When I moved to Jamaica Plain 25 years ago, $180,000 bought a home with land. The interest was high (18 percent), but it was a better investment than buying a six-room condo in Brookline for the same money.
Over the years, Jamaica Plain became increasingly popular because of its eclectic and inclusive neighborhoods, its huge old homes and an abundance of land, missing in other parts of Boston. Gardens sprang up everywhere, with no threat of three-story shadows darkening them.
In the last few years, more than 19 units of housing have been built on my street, most of them with three bedrooms apiece. Recently, a family on the next street paid $900,000 for a 2.5-bedroom townhouse with two parking spaces and no yard. Not even a sidewalk.
Although I miss the wildflowers, skunks and rabbits displaced by the parking lot next door, I accept that change happens. But dropping new homes into every spare square foot of JP has meant an increase in rats and a decrease in the predators that controlled their population: the foxes and red tail hawks.

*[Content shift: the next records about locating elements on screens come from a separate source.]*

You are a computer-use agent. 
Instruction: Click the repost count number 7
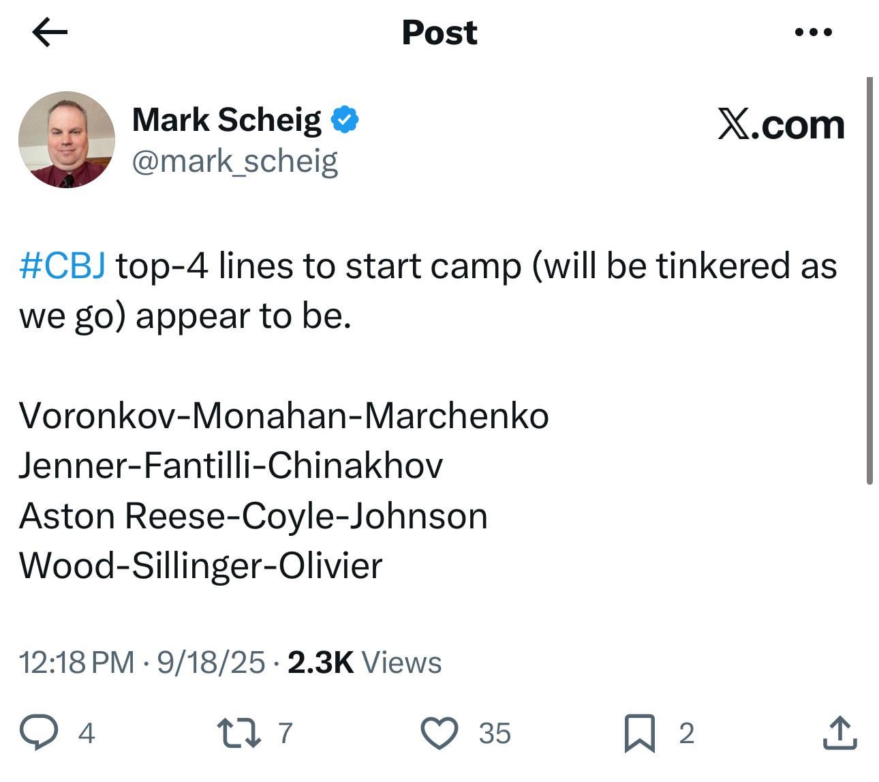(x=286, y=734)
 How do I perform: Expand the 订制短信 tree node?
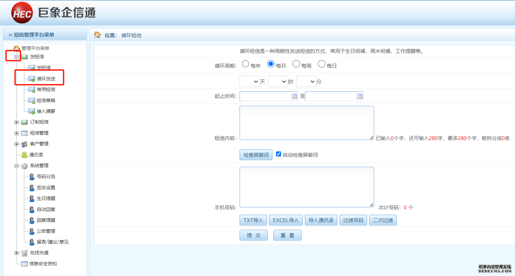point(16,122)
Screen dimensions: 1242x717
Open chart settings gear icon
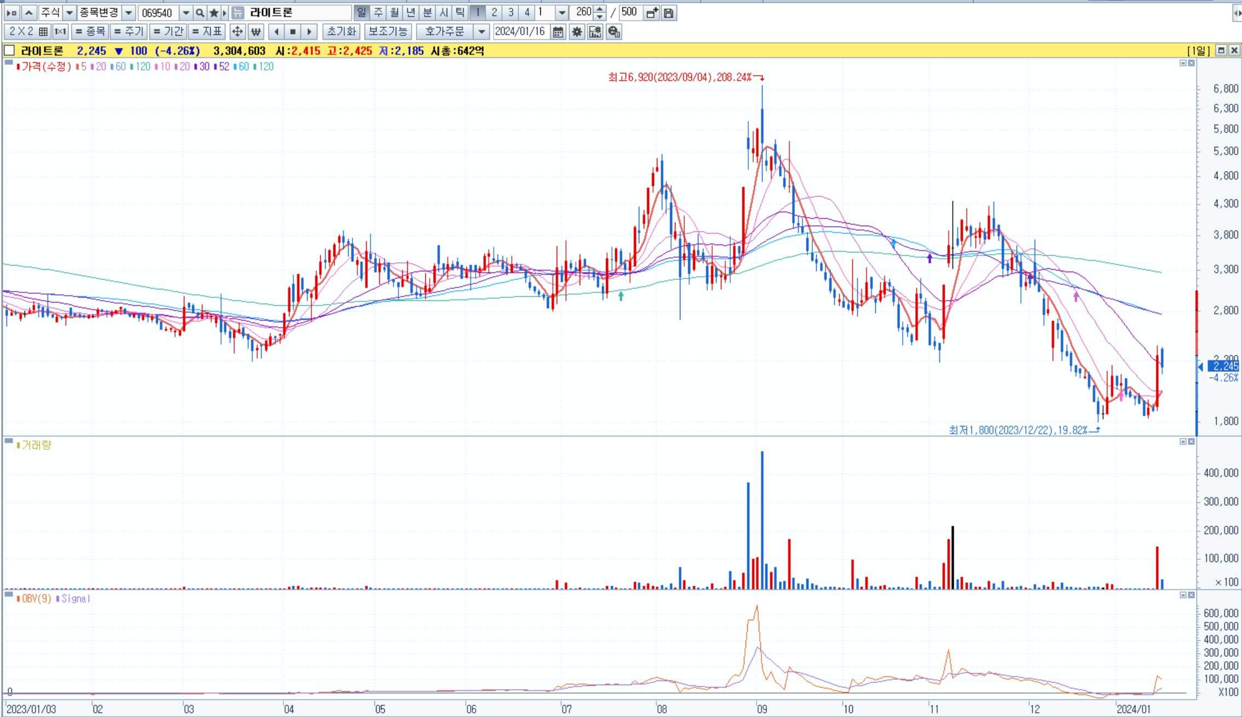tap(576, 32)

The marketing of Jamaica Plain has created contractor greed, and with it, a density between homes, that has meant the loss of valuable native wildlife. Lilacs and pine trees have been chopped down to make parking spaces. The priorities of developers have changed. It used to be that great care was taken to protect the integrity of our neighborhoods. Not anymore.
Twenty-five years ago I could stretch my arms up to the sunlight in my backyard, without neighbors looking down my shirt. Sigh.